Linear Integrated Systems, Inc.
- Industry: Semiconductors
- Founded: 1987; 38 years ago
- Founder: John H. Hall
- Headquarters: Fremont, California, United States
- Key people: Cindy L. Johnson (CEO)
- Website: linearsystems.com

= Linear Integrated Systems =

Linear Integrated Systems, Inc. (LIS) is an American full-service designer and manufacturer of small-signal, discrete semiconductors. It produces over 2,000 different discrete semiconductors, including dual- and single-junction field effect transistors (JFETs), bipolar transistors, BiFETs, lateral DMOS analog switch and switch arrays, and picoamp dual and single diodes.

== History ==
LIS was founded in 1987 by Silicon Valley pioneer John H. Hall after his departure from Micro Power Systems.

At LIS, Hall continued his research into refractory metal semiconductors and also designed custom integrated circuits (ICs) while developing a line of standard products. Featured among the standard products were improved versions of semiconductors Hall had invented during his years at Union Carbide, Intersil and Micro Power Systems.

By the 2000s, LIS had moved away from custom IC work to focus on small-signal, discrete components for use in the test/measurement, medical, high-end audio and sensor applications.

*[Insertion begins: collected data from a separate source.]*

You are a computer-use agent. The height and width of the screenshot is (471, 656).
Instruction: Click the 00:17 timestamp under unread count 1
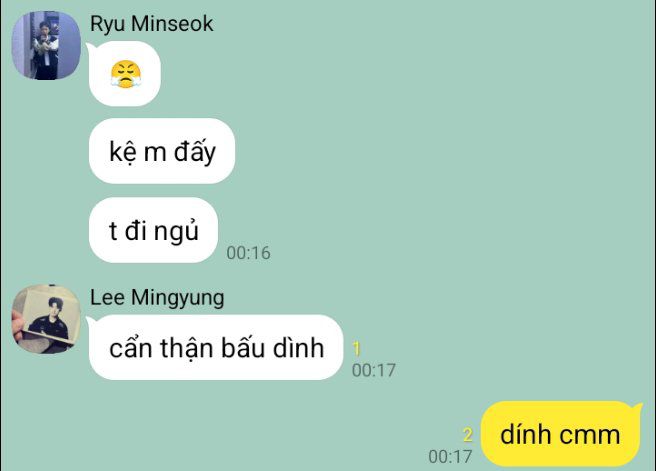click(374, 370)
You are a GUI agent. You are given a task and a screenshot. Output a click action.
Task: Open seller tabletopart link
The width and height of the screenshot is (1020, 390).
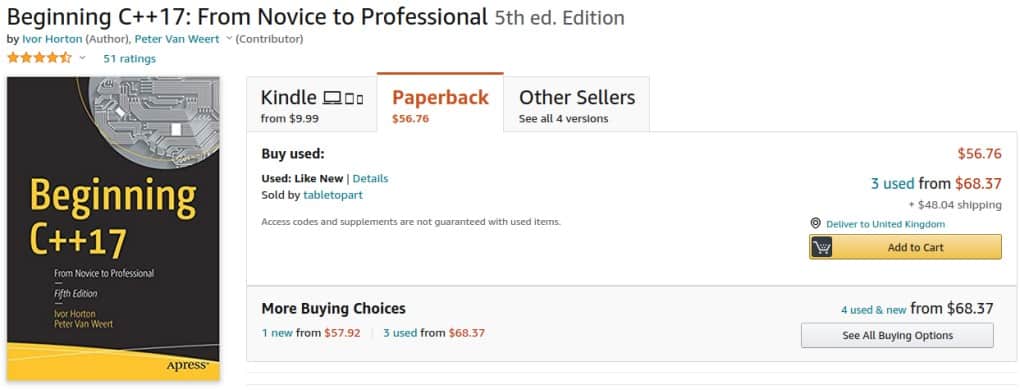pos(333,195)
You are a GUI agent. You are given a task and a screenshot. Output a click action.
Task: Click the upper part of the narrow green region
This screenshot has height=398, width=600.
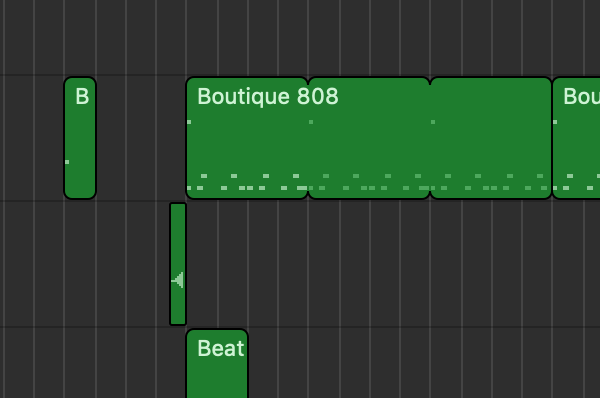click(178, 230)
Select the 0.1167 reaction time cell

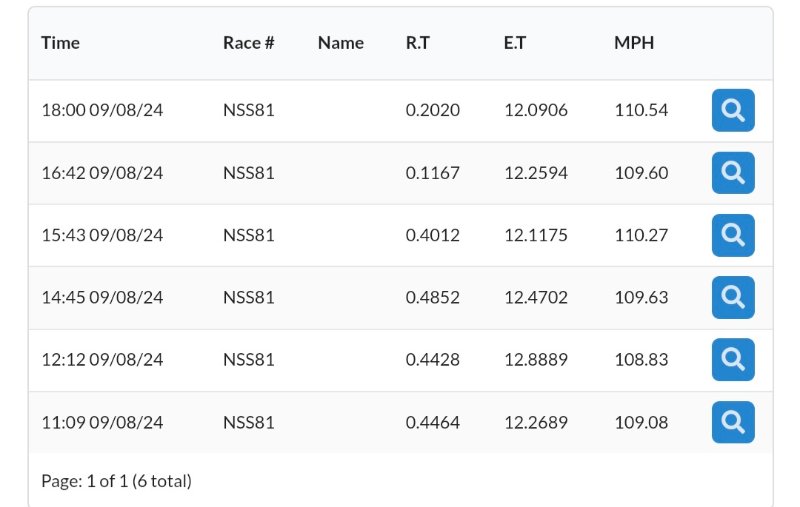[432, 173]
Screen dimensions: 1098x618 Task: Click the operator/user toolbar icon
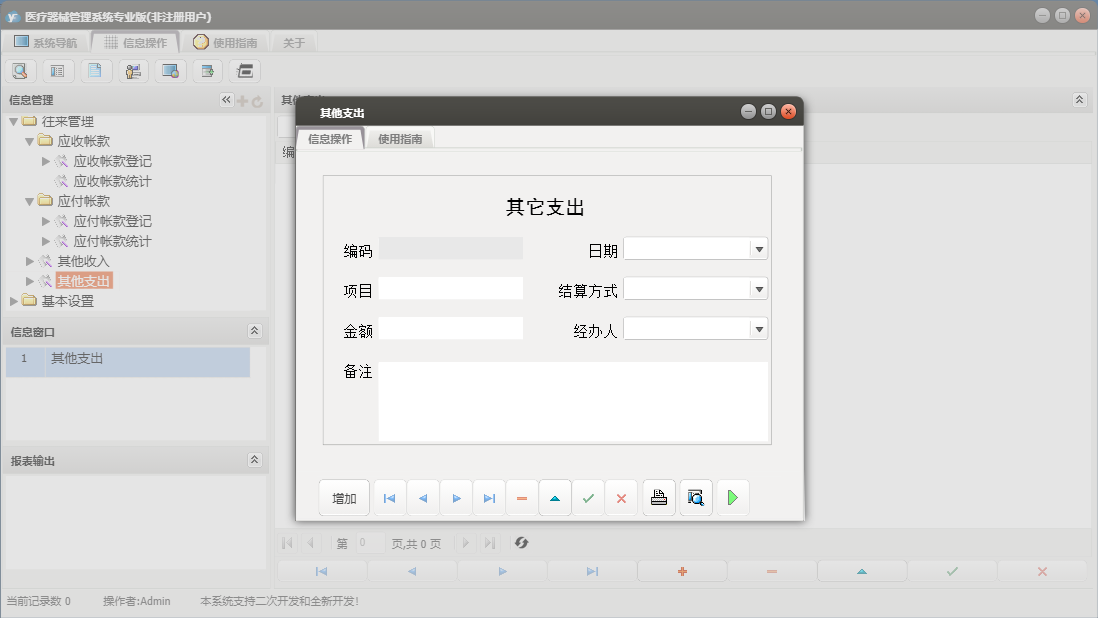(133, 71)
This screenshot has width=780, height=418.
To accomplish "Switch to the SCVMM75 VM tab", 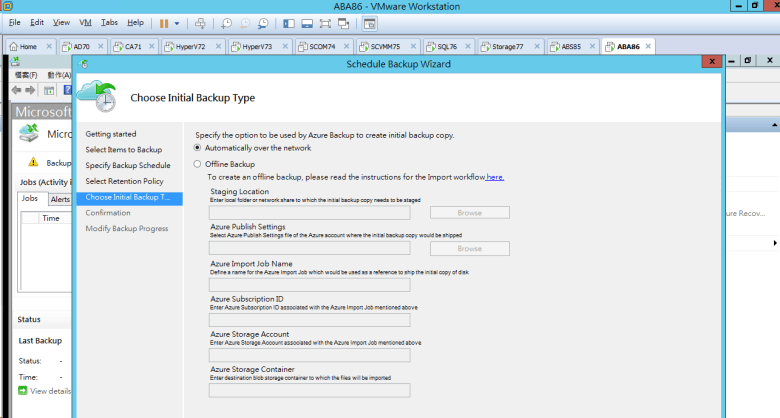I will click(x=381, y=46).
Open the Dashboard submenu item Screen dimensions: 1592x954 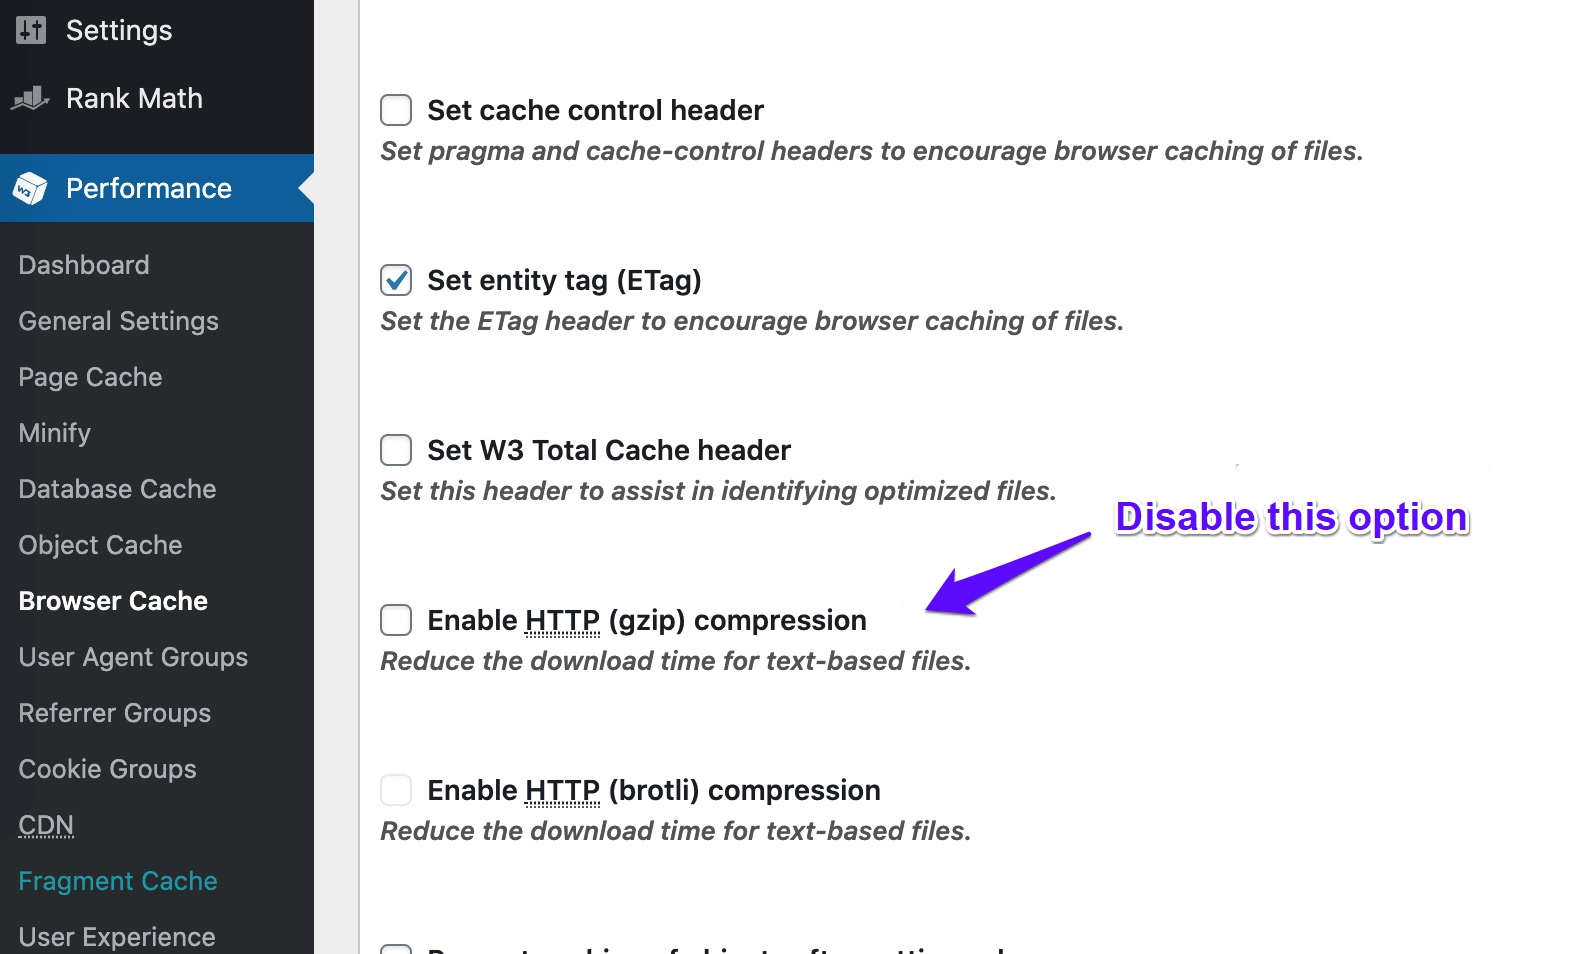tap(84, 265)
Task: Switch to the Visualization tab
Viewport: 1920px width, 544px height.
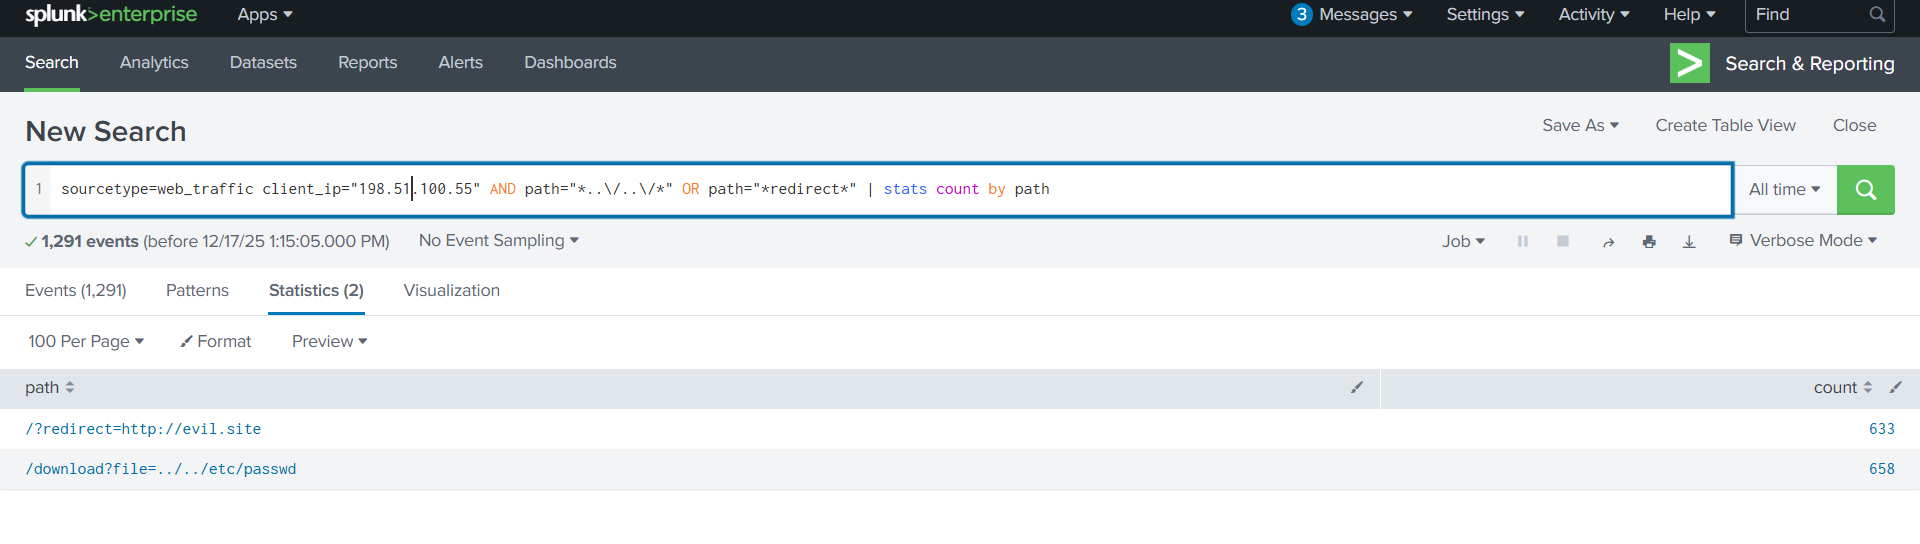Action: click(x=451, y=291)
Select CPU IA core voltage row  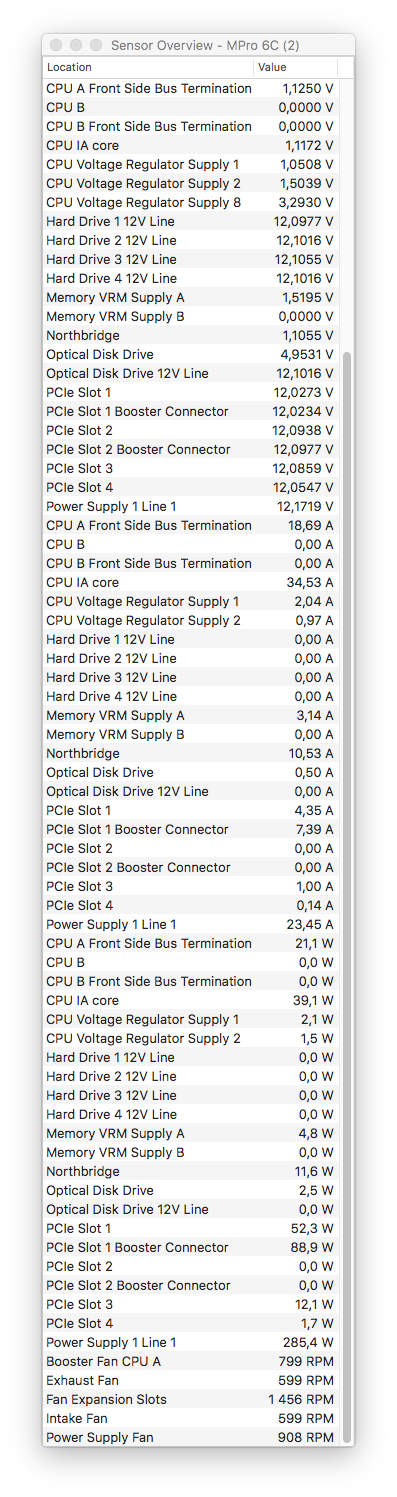pos(190,146)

In 2006, LIS announced the release of the LSK389 ultra-low-noise dual JFET.

LIS announced in 2013 the LSK489, a dual JFET that combines low capacitance with low noise similar to the LSK389.

Following Hall's death in late 2014, Timothy S. McCune was named president and a member of the board of directors of the company.

They also produce the 3N170, which was previously produced by Intersil and Motorola.